Friday, March 16, 2012

The NABRE after 1 Year


March 9th marked the one year anniversary of the publication of the NABRE. Over the past year, I have done some posts that have analyzed some of the unique features of the NABRE. For the most part, I have found the NABRE to be a definite upgrade to the original NAB. While not as consistently literal/formal as the RSV, I find that it does more things right than wrong. For example, I was doing some research this week for a lecture on 1 Kings 1-11, and while comparing the NABRE with the RSV, I spotted a couple of areas where I think the NABRE is better.

The first was in 1 Kings 3:4-11, where Solomon asks for a "listening heart" instead of the more typically translated "understanding mind". Not only is the translation of "heart" instead of "mind" more literal, it also helps to maintain the parallel with verse 6 where Solomon says to the LORD that "You have shown great kindness to your servant, David my father, because he walked before you with fidelity, justice, and an upright heart." We also know that David is describes as being a "man after his own heart" throughout 1-2 Samuel. Solomon's "heart" remains an important theme throughout 1 Kings, where by the time we get to 11:9, we see that "The LORD became angry with Solomon, because his heart turned away from the LORD."

__REQUIRED ACTIONS__
1 > Answer these questions from the post on the NABRE.
(a) On what date did the NABRE's one-year publication anniversary fall?
(b) Which translation does the writer compare the NABRE with while researching 1 Kings 1-11?
(c) In which verse of 1 Kings does the LORD become angry with Solomon because his heart turned away?
2 > In the post on the NABRE, switch "RSV" to "ESV" and write out everything from "The NABRE after" down to "NABRE is better.".
3 > Pick up the post on the NABRE after its last sentence and write the next paragraph.

__SUPPLIED DATA__
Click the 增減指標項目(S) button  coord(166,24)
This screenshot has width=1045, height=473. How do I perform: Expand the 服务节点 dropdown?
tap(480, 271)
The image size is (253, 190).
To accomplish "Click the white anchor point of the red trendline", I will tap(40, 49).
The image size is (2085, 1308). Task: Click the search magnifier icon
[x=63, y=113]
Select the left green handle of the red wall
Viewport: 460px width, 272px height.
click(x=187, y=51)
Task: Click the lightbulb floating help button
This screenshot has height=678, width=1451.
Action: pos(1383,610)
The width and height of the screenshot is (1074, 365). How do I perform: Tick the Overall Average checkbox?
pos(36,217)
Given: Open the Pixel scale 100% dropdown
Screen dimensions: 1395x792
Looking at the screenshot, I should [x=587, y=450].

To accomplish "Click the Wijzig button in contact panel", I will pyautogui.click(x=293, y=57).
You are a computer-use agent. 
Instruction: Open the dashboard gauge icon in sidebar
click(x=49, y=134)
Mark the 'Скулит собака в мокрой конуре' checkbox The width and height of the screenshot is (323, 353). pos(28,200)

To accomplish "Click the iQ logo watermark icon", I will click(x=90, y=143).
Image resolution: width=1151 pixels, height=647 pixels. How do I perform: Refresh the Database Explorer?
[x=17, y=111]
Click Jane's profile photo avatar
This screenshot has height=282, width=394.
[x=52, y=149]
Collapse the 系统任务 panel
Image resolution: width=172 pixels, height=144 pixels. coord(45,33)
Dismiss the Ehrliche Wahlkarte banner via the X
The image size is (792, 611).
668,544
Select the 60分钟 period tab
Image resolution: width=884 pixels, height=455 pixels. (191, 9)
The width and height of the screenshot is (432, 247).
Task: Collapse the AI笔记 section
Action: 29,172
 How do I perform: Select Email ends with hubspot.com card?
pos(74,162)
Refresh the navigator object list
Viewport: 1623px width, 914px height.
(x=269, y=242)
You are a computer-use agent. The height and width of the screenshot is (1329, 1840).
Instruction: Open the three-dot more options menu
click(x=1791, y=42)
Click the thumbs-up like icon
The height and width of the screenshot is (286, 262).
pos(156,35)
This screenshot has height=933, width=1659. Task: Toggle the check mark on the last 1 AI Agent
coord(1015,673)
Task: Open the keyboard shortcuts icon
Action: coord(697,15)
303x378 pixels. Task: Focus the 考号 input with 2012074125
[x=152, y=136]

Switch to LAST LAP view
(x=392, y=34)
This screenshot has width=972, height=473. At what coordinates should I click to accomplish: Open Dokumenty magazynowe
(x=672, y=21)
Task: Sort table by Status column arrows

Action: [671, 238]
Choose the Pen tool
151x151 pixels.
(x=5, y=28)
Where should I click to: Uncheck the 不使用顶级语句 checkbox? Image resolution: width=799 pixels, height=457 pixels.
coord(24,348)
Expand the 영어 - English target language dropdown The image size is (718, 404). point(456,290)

__ANSWERS TO THE PROBLEMS__
1 >
(a) March 9th
(b) The RSV
(c) 11:9

2 >
The NABRE after 1 Year


March 9th marked the one year anniversary of the publication of the NABRE. Over the past year, I have done some posts that have analyzed some of the unique features of the NABRE. For the most part, I have found the NABRE to be a definite upgrade to the original NAB. While not as consistently literal/formal as the ESV, I find that it does more things right than wrong. For example, I was doing some research this week for a lecture on 1 Kings 1-11, and while comparing the NABRE with the ESV, I spotted a couple of areas where I think the NABRE is better.

3 >
The second is found in 1 Kings 4, which describes the domestic organization of the Solomonic kingdom. 4:1-6 lists the "officials" that Solomon had in his service, most likely high officials of Solomon's central government in Jerusalem. (The RSV refers to them has "high officials".) Then in verses 7-20, we are given the twelve administrative districts of the kingdom. The RSV and NRSV refers to those who are put in charge of these districts as "officers" while the NABRE translates it as "governors". As Jerome T. Walsh points out in his volume on 1 Kings in the Berit Olam series: "The NRSV (RSV) calls them "officials", but this is misleading, since the word is entirely different from the "high officials" of 4:2 (87)." I admit that this is a very subtle difference, but I do believe it is important nevertheless.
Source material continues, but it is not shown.